_Exercise inputs_

---------------

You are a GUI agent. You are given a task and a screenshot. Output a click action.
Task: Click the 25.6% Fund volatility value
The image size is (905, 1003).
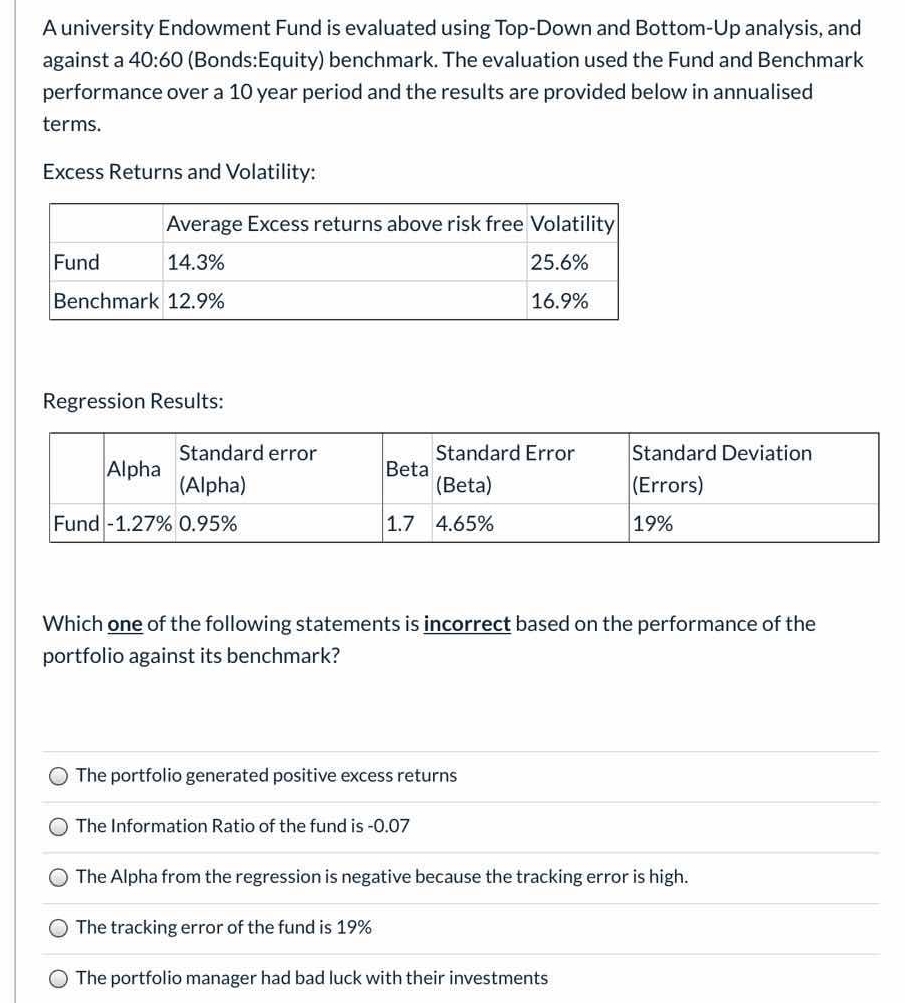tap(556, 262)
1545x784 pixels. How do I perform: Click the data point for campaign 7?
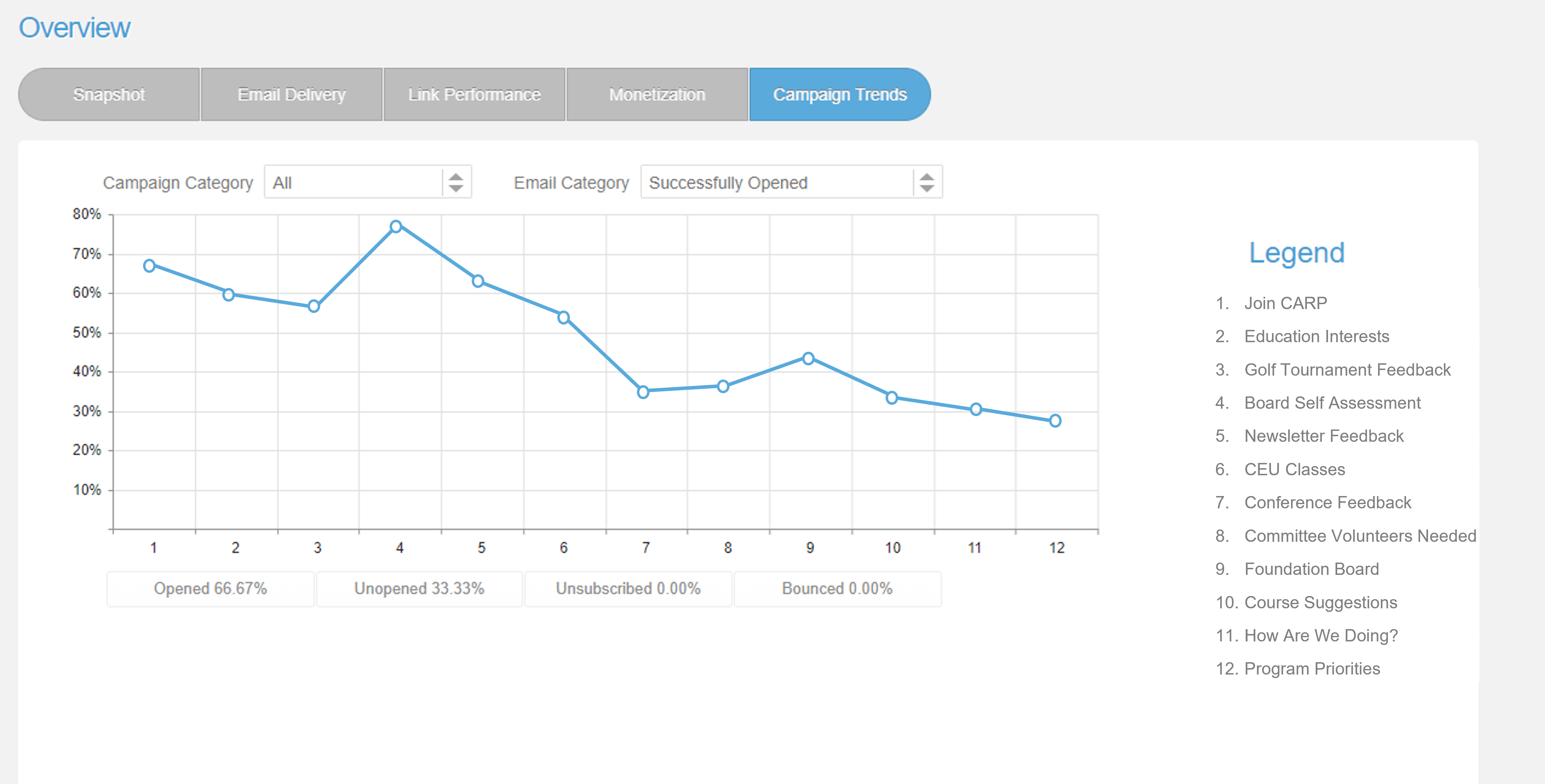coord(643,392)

---------------

_Task prompt_
Reproduce exactly, and only, the lines that begin at the one containing "The image size is (905, 1003)." and end with the final line of the data, both included, while omitting every picture.

_Task solution_
The image size is (905, 1003).
tap(556, 262)
1545x784 pixels. How do I perform: Click the data point for campaign 7?
coord(643,392)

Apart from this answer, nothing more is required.